Botswana Financing RevolutionJuly 28, 16
“US GOV’T GUARANTEES LOANS TO DIAMOND MANUFACTURERS”
New OPIC Approved Lending Criteria
History was made this week at a breakfast signing ceremony in Botswana. Barclays Bank Botswana signed a $125-million credit guaranty agreement with the Overseas Private Investment Corporation (OPIC), through which the United States government will share 75% of the credit risk in financing diamond beneficiation in Botswana. Barclays is taking a first tranche out of a total available guarantee of $250 million.
Together with the $83-million matching banking partner share, this guarantees an availability of $333 million of credit for Botswana’s manufacturers – only for manufacturing – which is well above the industry’s foreseeable requirements. Eventually, it is expected, other banks in Botswana will join the program, providing a new rationale to diamond manufacturing in that country. Botswana’s main attraction will be credit – not just rough diamonds!
At a time when several banks are exiting the diamond manufacturing and trading sector (the “midstream” in the diamond value chain), or reconsidering their exposure to it, the US government’s commitment to both Botswana and its diamond sector could hardly come at a more critical moment. In some ways, this agreement may be far more important psychologically than financially. In the current market recession, with diamond prices falling and demand slackening, many diamond companies will have to rethink their business models and their way of operating.
A “Fresh” Direction: Financing Certainty
The Botswana manufacturing option now has an added factor, a new dimension, in any diamond company’s long-term planning. Lazare Kaplan International’s (LKI) Chairman, Maurice Tempelsman, whose company acts as the statutory required US private party in the OPIC Guaranty Framework Agreement, clearly hinted to this when he said at this morning’s signing that “this facility will not on its own resolve the many challenges the diamond industry faces, but it does point in a fresh direction.”
“It is fitting that this new direction should be signaled here, in Botswana. For it is Botswana that has set the global standard for responsible stewardship of mineral resources. It is Botswana that has championed the principles of accountability and transparency that our industry needs. And it is Botswana that has faced up to the test of sustainability, through development of secondary and tertiary economic sectors that can remain even after the primary diamond deposits begin to wind down,” said Tempelsman earlier today.
These are inspiring words.
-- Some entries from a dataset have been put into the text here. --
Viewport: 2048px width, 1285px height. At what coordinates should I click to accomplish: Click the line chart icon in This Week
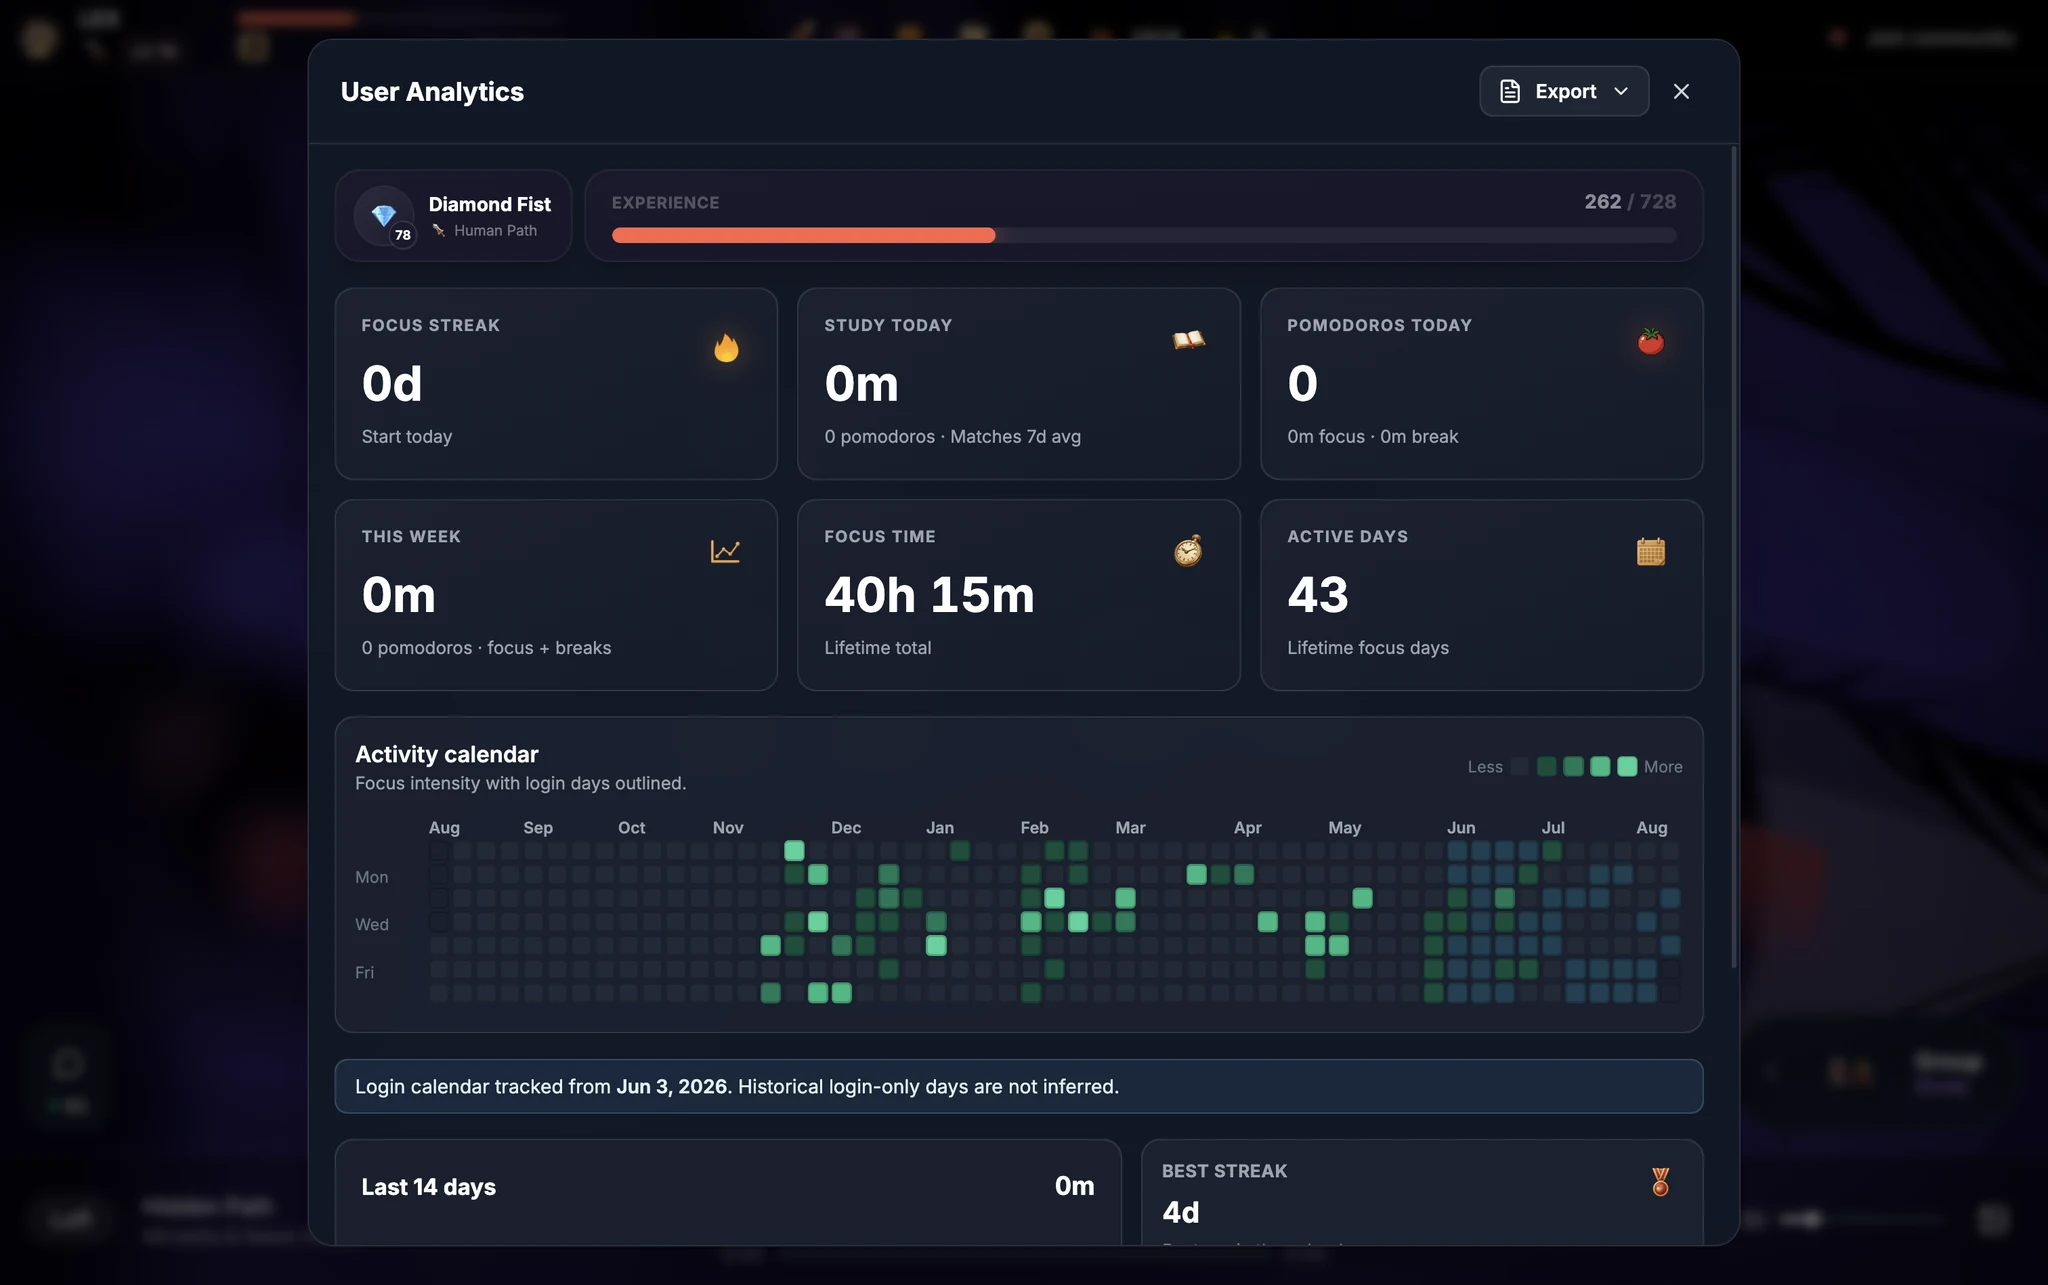click(x=725, y=551)
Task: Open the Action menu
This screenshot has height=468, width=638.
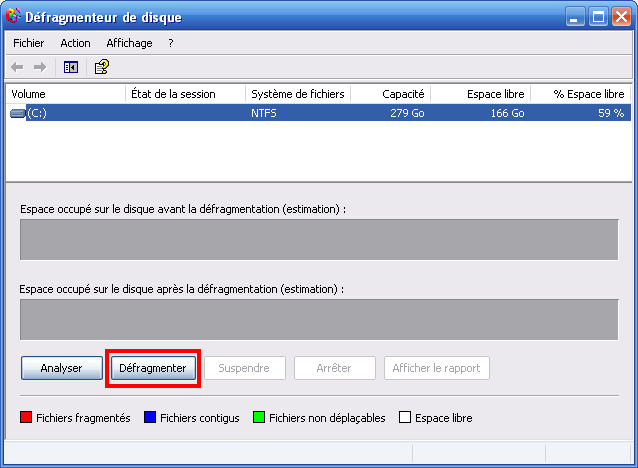Action: tap(75, 43)
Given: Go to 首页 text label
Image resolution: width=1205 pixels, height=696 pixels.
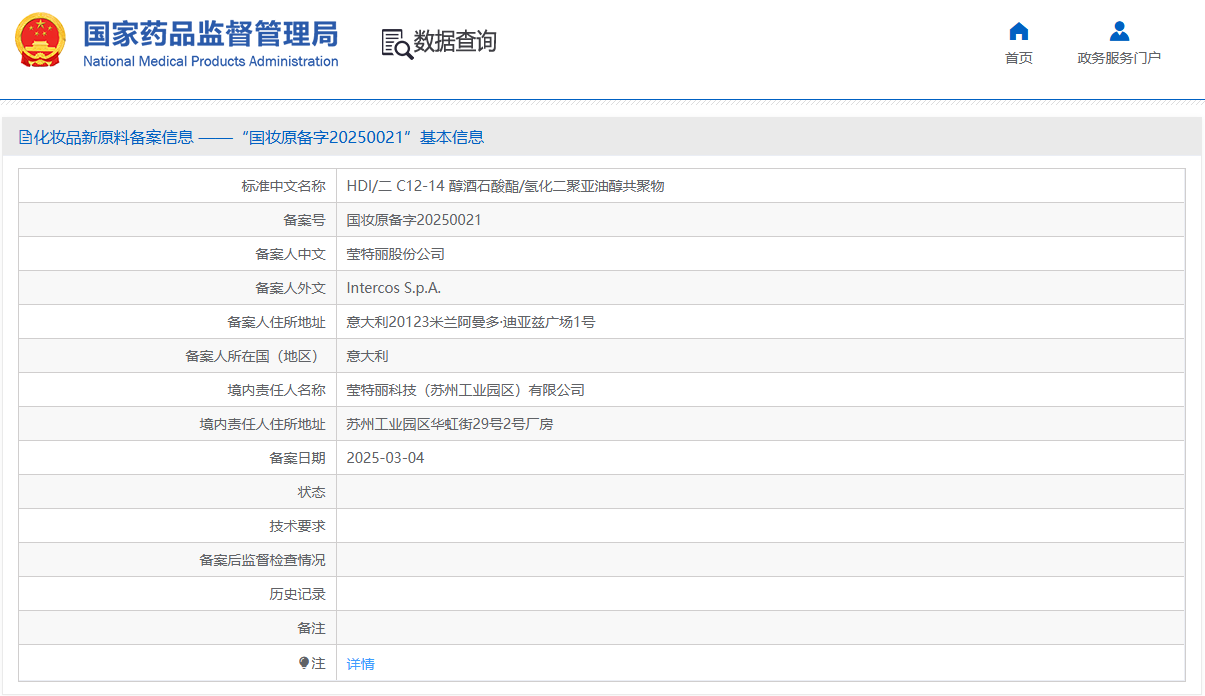Looking at the screenshot, I should click(x=1018, y=58).
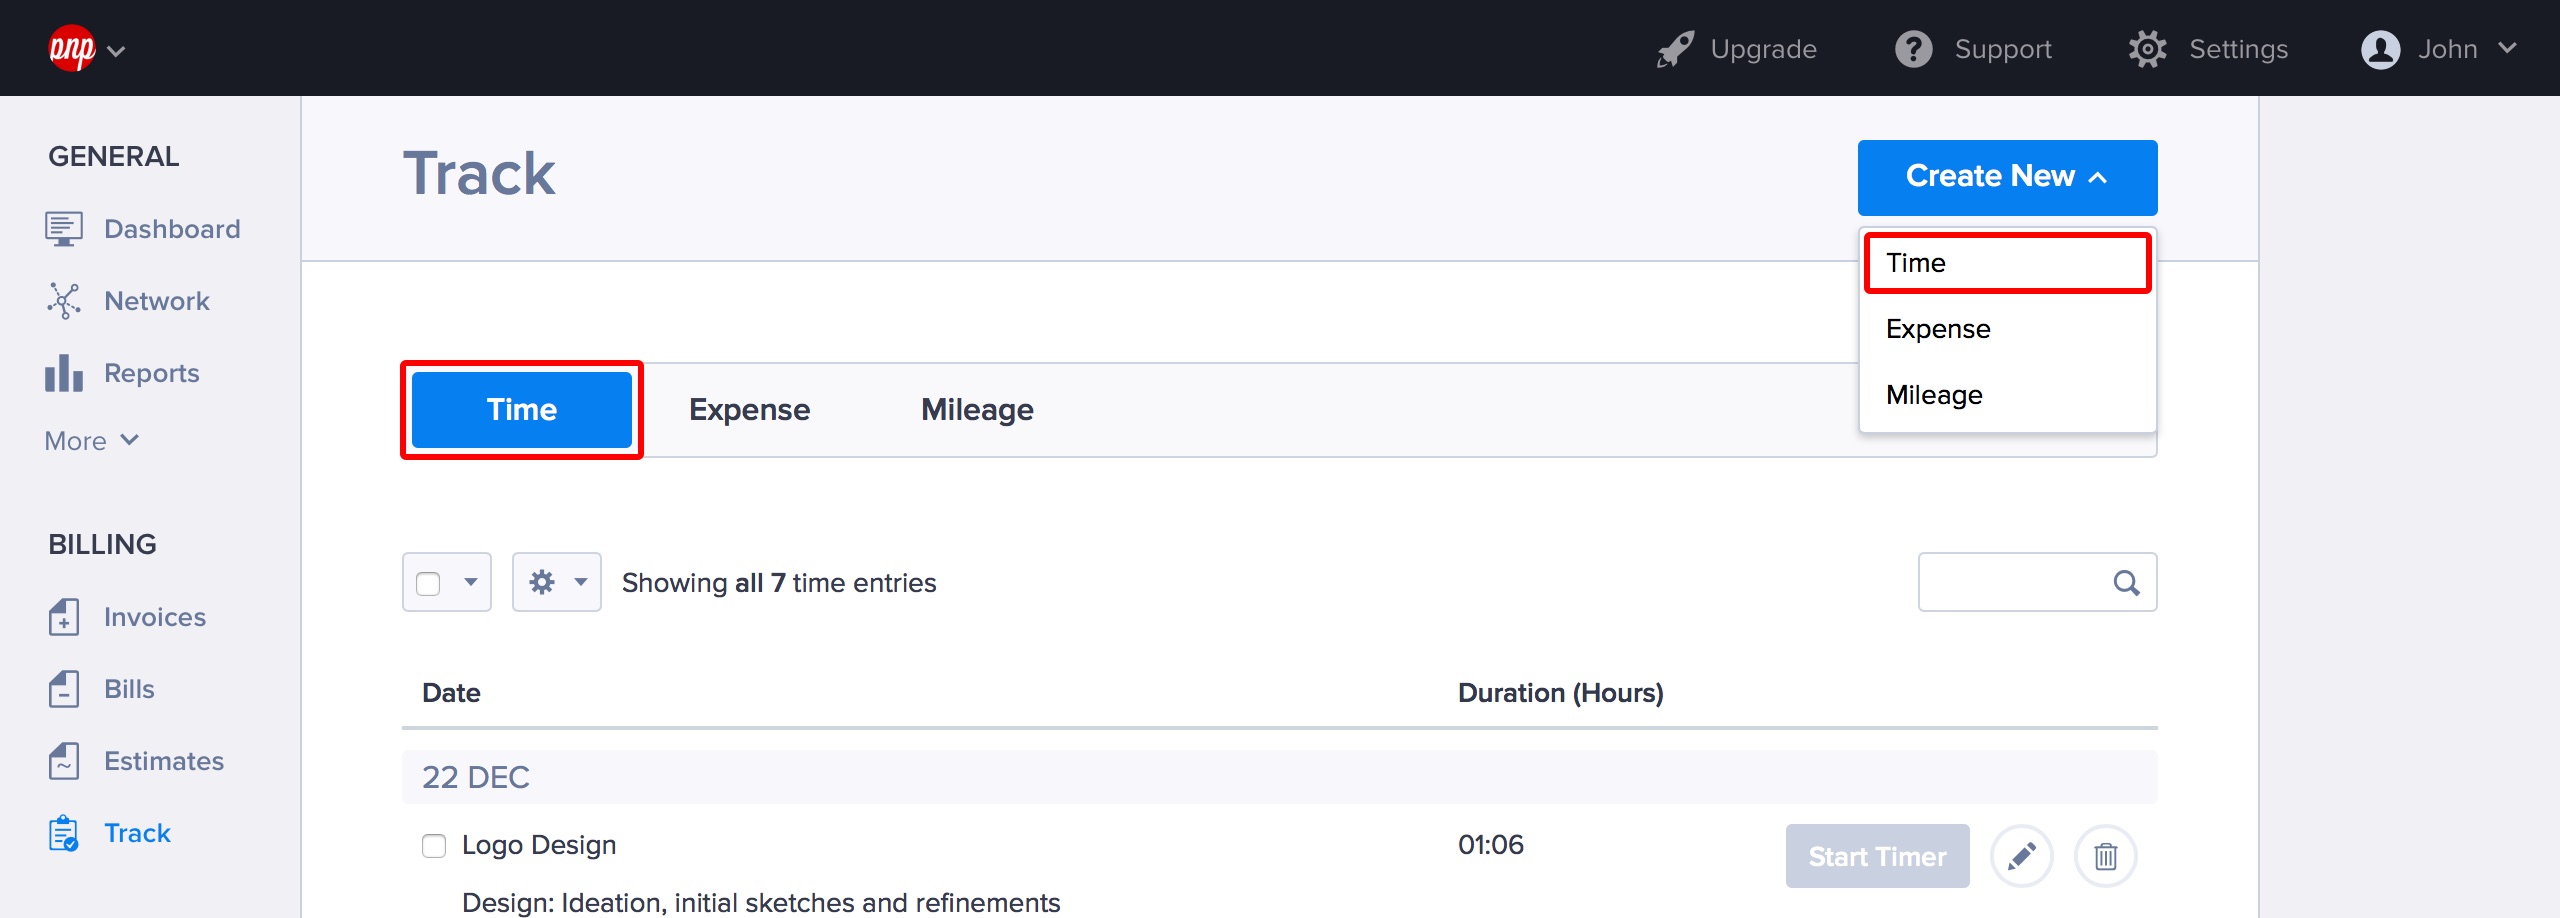The height and width of the screenshot is (918, 2560).
Task: Delete Logo Design entry with trash icon
Action: [2105, 856]
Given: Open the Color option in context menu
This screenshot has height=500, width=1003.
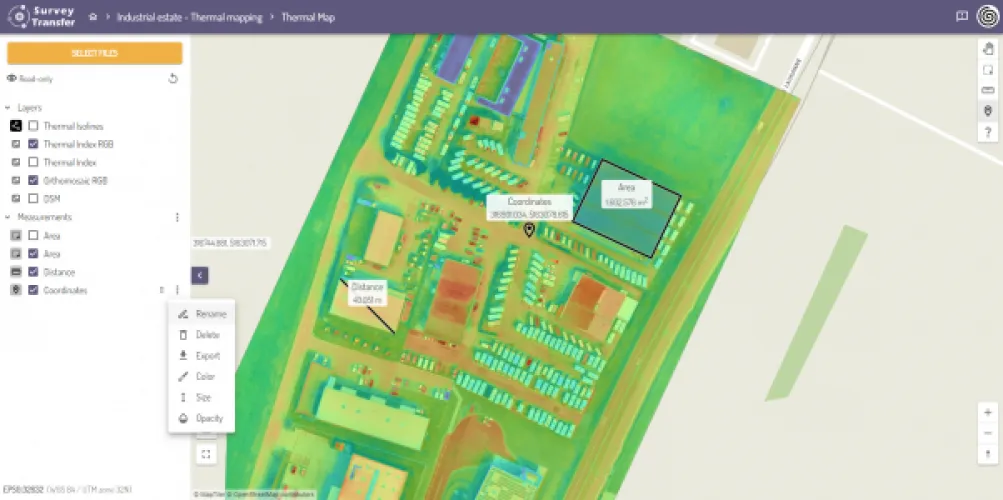Looking at the screenshot, I should pyautogui.click(x=205, y=377).
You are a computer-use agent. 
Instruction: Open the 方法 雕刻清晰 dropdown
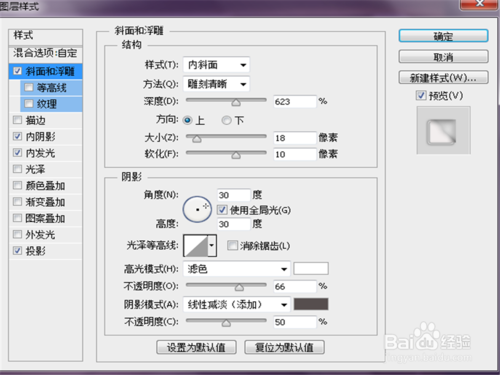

However, we are not deluding ourselves. With possibly a few exceptions, most southern African beneficiation partners have yet to find a long-term formula for sustainable manufacturing. While guaranteed access to rough remains a cornerstone of the beneficiation rationale in Botswana, the risks of protracted periods of raw-material mispricing and a virtual absence of margins are not mitigated by the implementation of the OPIC agreement.
OPIC Advances US Private Interests
What motivates a remote US government agency to put hard money behind Botswana’s diamond beneficiation? On the broadest level, OPIC supports US foreign policy objectives. The United States considers Botswana a model for stability in Africa. The bilateral relationship is strong and grounded in a shared commitment to democracy, good governance and human rights.
The United States views Botswana's deepening economic diversification and its promotion of regional economic growth and development as a distinct and vital US strategic foreign policy interest. In many ways, Botswana represents a rare exception on its continent. The bilateral relationship covers many spheres, including the military arena. Admittedly, these are political objectives.
Because OPIC works with the US private sector, it helps US businesses gain footholds in emerging markets, catalyzing revenues, jobs and growth opportunities both at home and abroad. OPIC achieves its mission by providing investors with financing, political risk insurance, and support for private equity funds.
OPIC officials point out that decades ago, private capital flowing into developing countries was a small fraction of US aid dollars. But in recent years, that ratio of aid to investment has flipped, and the amount of investment flowing to the developing world far exceeds aid dollars. As a development finance institution, OPIC was created on the premise that the resources needed to address major world challenges far exceed the resources of the public sector, and that private businesses and investors have an essential role to play. A few months ago, for example, it provided a $45-million loan guarantee to the African Banking Corporation of Botswana for the purpose of expanding its small and medium enterprise (SME) and financial inclusion loan portfolio in Botswana. However, De Beers’ sightholders are not considered SMEs; the diamond needs are quite different.